## Excerpted records

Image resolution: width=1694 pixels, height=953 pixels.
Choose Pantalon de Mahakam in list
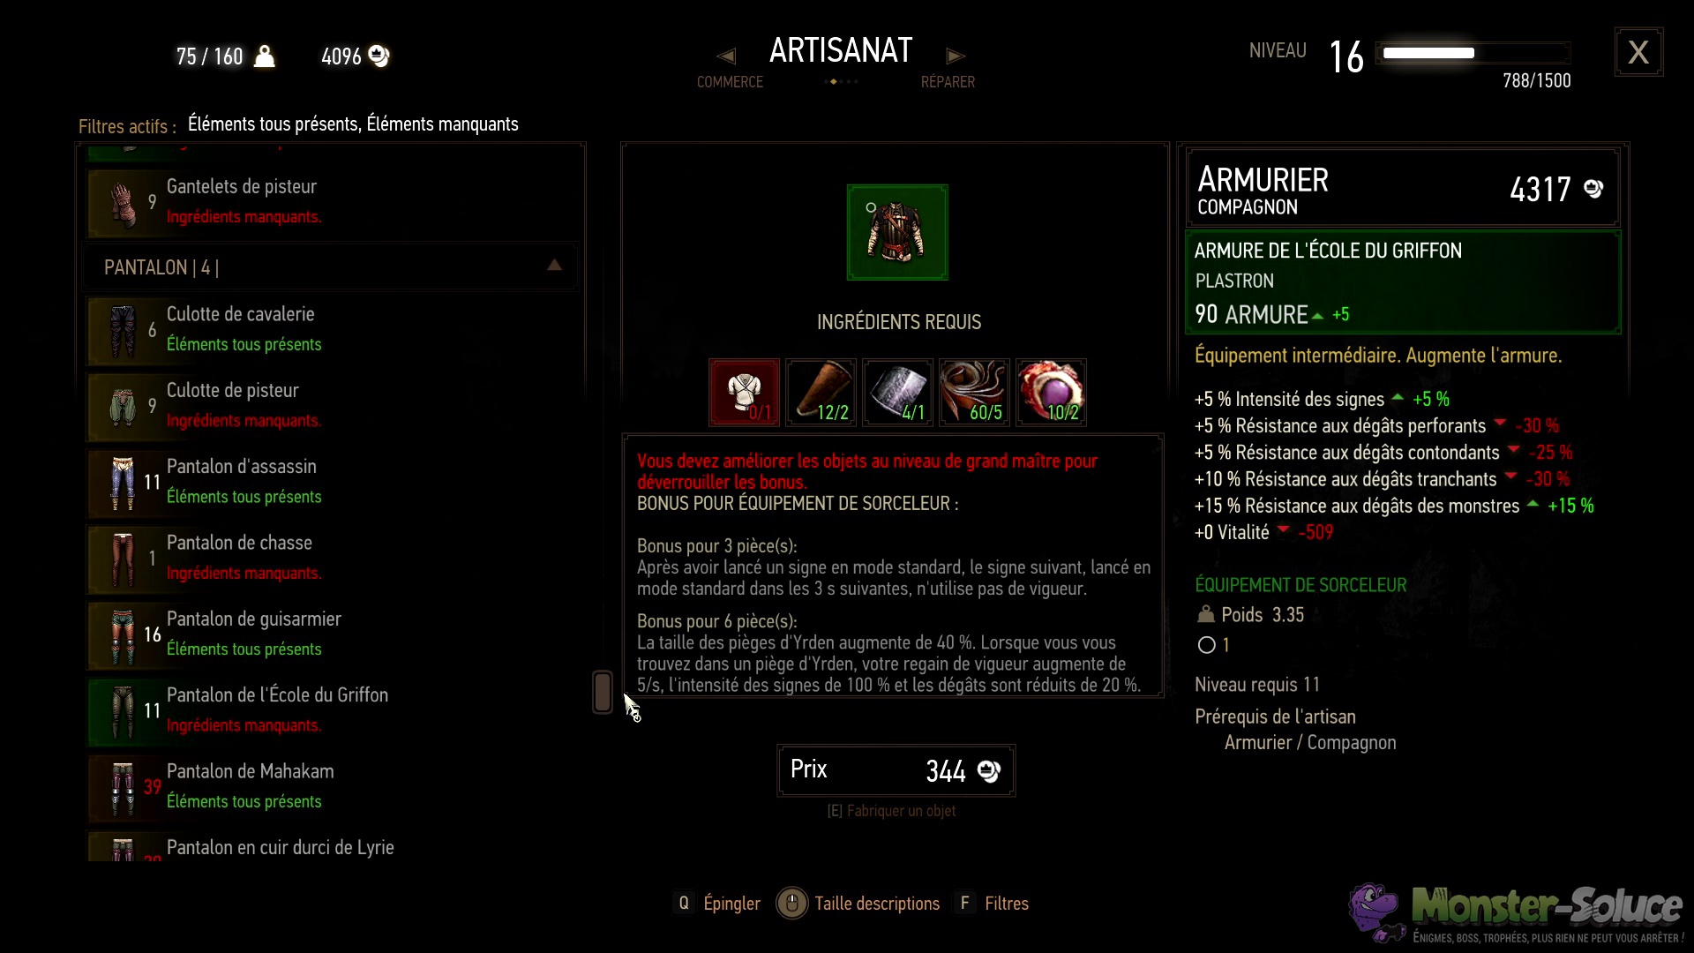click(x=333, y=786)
--
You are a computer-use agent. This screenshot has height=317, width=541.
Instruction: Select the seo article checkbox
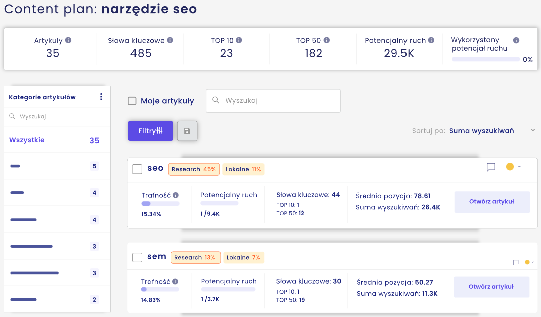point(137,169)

## Job
Add 50 to every coordinate in the answers, then rewrite in full, requests included, the lines between the ones holding "Image resolution: width=1694" and "click(x=333, y=786)", inclusive. Leave the pictures out.

## Final answer
Image resolution: width=1694 pixels, height=953 pixels.
Choose Pantalon de Mahakam in list
click(x=383, y=836)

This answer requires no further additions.